**WHAT YOU SHOULD DO**: Express the lines from the one containing "Given: Click ellipsis" through the one containing "This screenshot has width=352, height=247." as a Markdown table with the columns Row and Line, numbering each row and leaving out blank lines.

**RECORDS SHOWN**:
┄┄┄┄┄┄

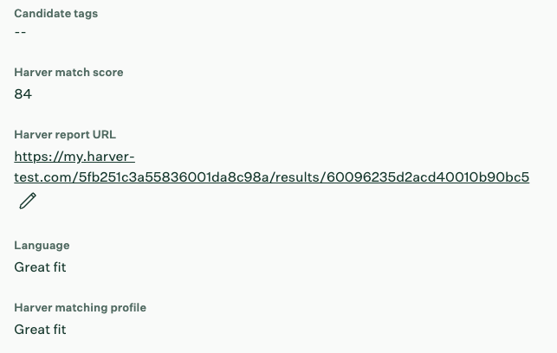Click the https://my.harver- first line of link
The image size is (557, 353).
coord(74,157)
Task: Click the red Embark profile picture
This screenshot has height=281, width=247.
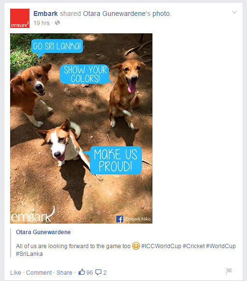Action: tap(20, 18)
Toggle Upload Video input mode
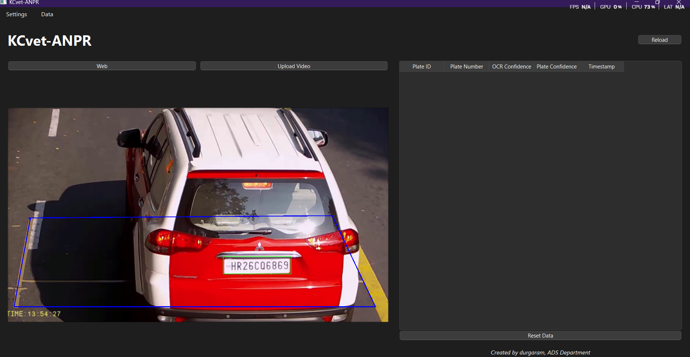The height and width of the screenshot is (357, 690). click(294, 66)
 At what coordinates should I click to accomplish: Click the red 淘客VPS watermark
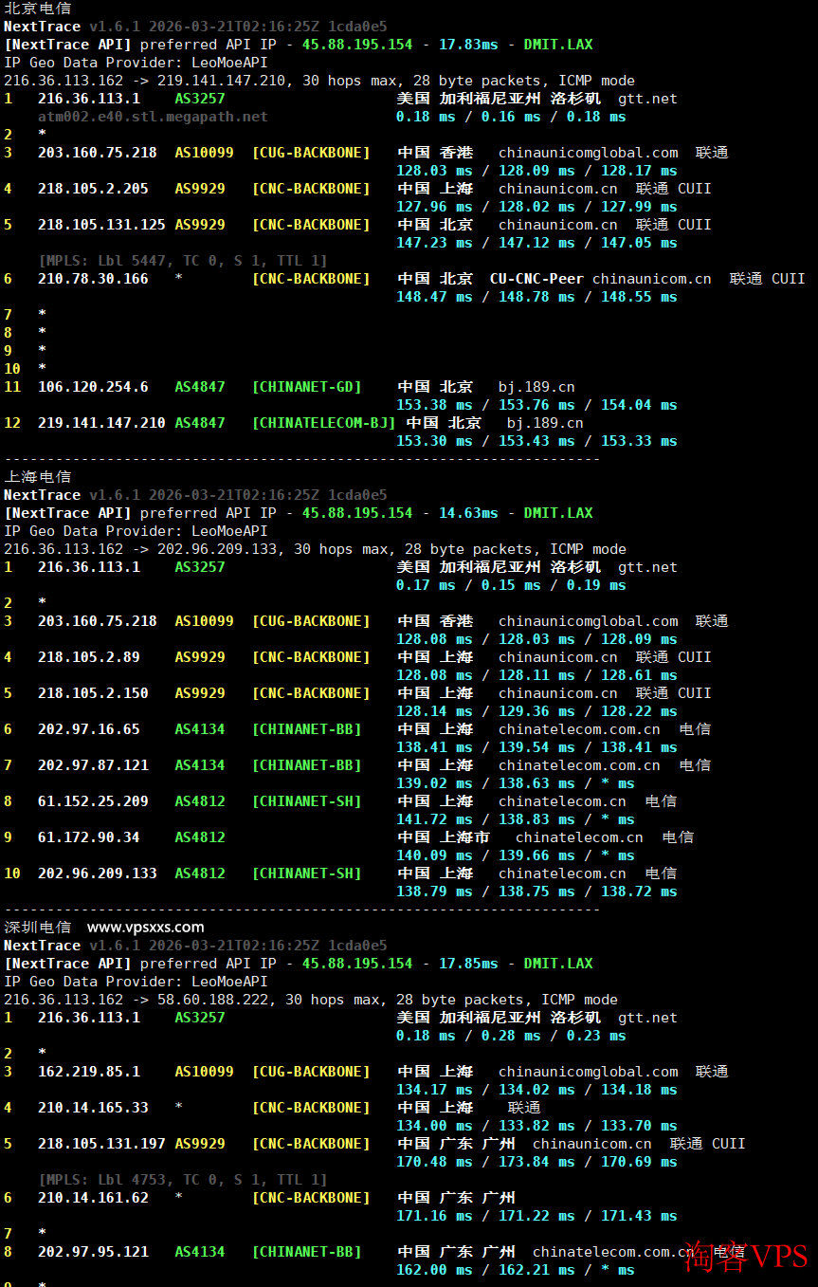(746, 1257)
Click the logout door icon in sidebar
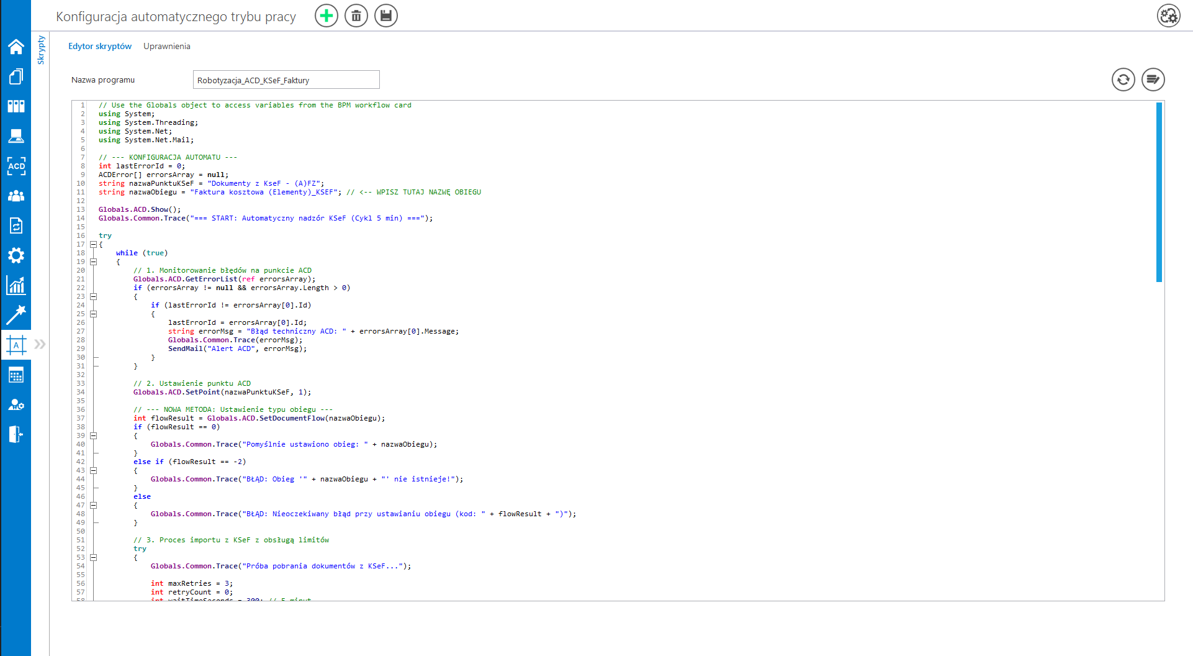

┄┄┄┄┄┄

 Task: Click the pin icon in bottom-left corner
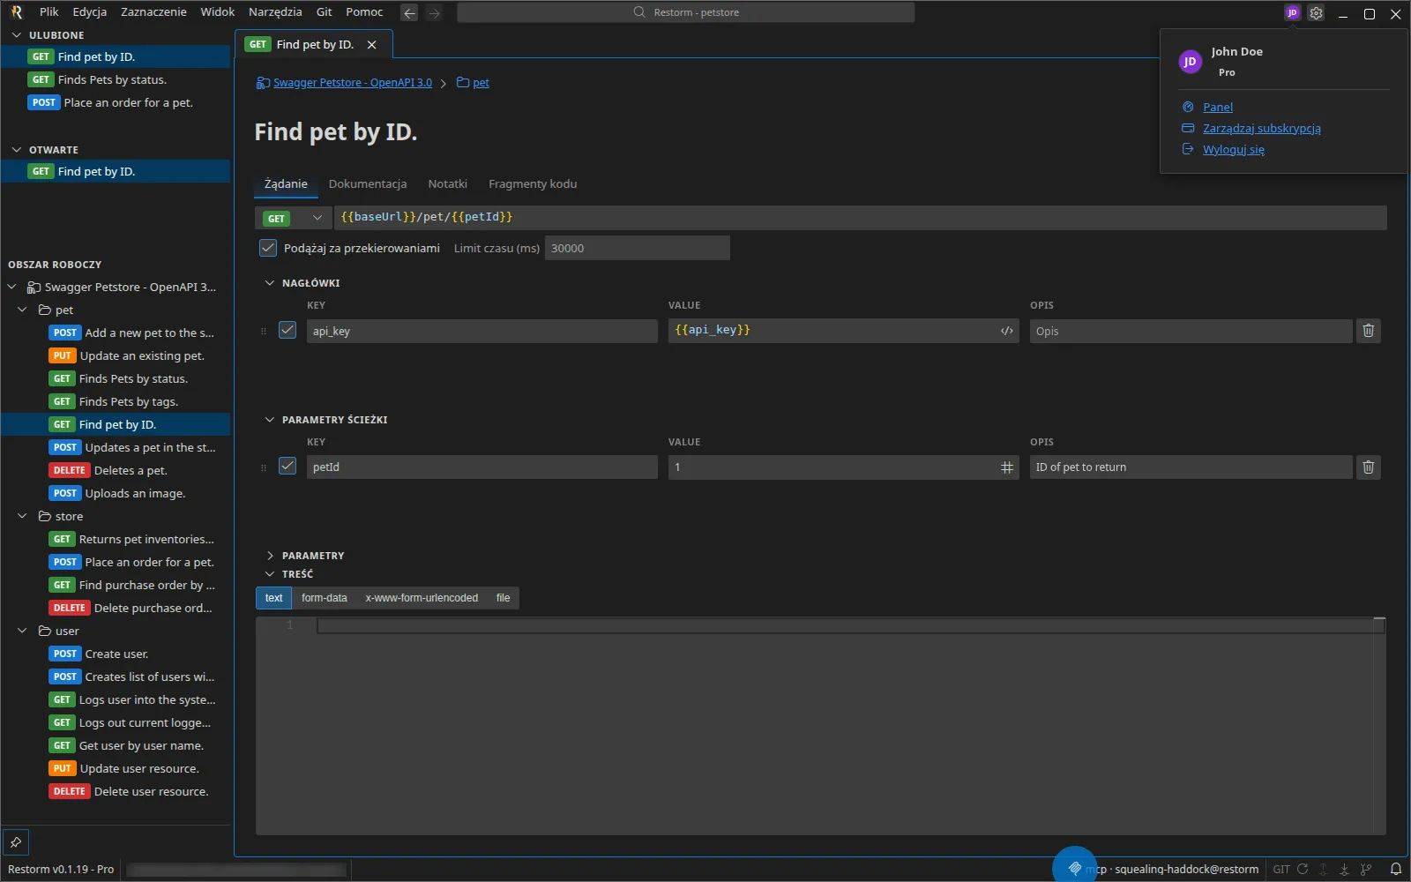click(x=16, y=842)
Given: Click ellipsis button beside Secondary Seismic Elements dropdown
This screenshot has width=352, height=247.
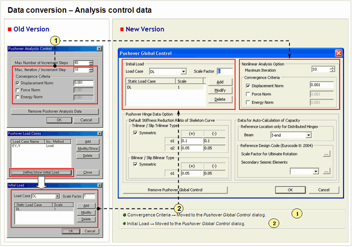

┄┄┄┄┄┄

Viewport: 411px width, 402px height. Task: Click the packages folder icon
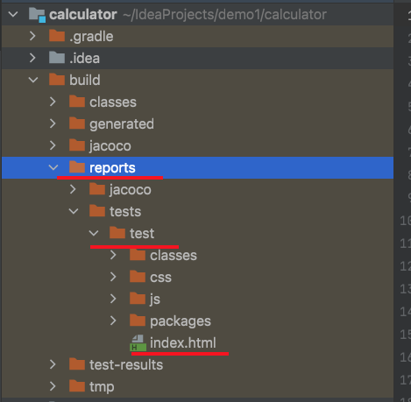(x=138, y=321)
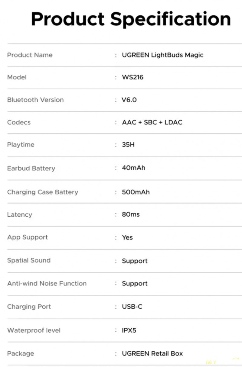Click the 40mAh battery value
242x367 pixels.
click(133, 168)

┄┄┄┄┄┄

**REPLY TO THE EXERCISE**:
| Row | Line |
|---|---|
| 1 | Given: Click ellipsis button beside Secondary Seismic Elements dropdown |
| 2 | This screenshot has width=352, height=247. |